The BPC reports have many great recommendations, all of which we are happy to support wholeheartedly. They focus on the need to increase public and private sector efforts to develop interoperability standards. We agree, but our view is that if national policy allows business models that put a direct financial incentive behind exchanging health information—information critical to coordinated care and high quality patient outcomes—interoperability standards will evolve quickly and naturally. People seem to agree on a way to do something, like exchange information, when there’s a financial incentive. Just ask the credit card industry!

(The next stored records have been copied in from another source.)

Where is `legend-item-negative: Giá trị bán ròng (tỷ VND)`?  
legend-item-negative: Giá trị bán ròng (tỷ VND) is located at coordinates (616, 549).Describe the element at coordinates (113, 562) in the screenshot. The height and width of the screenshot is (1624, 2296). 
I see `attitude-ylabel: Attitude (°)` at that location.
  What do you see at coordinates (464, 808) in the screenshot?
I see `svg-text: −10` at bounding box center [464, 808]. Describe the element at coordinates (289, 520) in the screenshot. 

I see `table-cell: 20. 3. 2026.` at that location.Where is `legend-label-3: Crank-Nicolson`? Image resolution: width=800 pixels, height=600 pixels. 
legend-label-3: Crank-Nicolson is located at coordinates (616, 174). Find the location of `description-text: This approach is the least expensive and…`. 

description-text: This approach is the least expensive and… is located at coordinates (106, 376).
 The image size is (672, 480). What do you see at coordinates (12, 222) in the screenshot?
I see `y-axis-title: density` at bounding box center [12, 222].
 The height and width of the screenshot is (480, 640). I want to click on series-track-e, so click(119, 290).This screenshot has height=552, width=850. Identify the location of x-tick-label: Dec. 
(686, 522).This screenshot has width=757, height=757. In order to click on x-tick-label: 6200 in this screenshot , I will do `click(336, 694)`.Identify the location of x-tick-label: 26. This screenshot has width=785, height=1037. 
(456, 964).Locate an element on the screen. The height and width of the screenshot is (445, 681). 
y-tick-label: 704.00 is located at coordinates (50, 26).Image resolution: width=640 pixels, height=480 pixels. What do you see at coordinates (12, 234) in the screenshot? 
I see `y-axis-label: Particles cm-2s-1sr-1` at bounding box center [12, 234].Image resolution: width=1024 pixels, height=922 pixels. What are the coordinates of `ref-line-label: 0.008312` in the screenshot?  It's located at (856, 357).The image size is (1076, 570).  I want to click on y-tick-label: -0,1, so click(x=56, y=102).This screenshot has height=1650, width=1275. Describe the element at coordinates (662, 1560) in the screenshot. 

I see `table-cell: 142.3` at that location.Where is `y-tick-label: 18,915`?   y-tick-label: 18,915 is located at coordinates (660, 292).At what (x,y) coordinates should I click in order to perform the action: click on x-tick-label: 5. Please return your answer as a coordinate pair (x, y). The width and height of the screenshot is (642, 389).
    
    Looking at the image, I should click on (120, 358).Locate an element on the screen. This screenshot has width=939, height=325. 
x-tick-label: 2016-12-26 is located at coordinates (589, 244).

We Need to Change the Paradigm, for Innovation
The idea that the Anti-Kickback Statute and Stark Laws would be inhibiting HIE is typically met with puzzled looks. After all, this is fairly uncharted territory. Additionally, like it or not, we still live mostly within the confines of a fee-for-service model. We think about health care as what happens in the exam room/laboratory/imaging center with a patient because this is how physicians get paid for their services. The Anti-Kickback Statute and Stark Laws are aimed at mitigating the risks that are associated with fee-for-service, where we pay for quantity and not quality.
And yet we know that successful health reform relies on shifting that paradigm and paying for quality—where care coordination is key—over quantity. The only problem is that as we make that shift, the fee-for-service policies make less sense. We need to look no further than the Accountable Care Organizations (ACOs) to prove this principle. The ACO regulations included a waiver of the Anti-Kickback Statute and the Stark Law, since those laws would make it impossible for ACOs to exist and share the risks and benefits of patient outcomes.
Shifting to a model where we pay for quality will require a similar loosening of the Anti-Kickback Statute and Stark Law so that real financial incentives can be created for care coordination and so the innovators can respond to those incentives.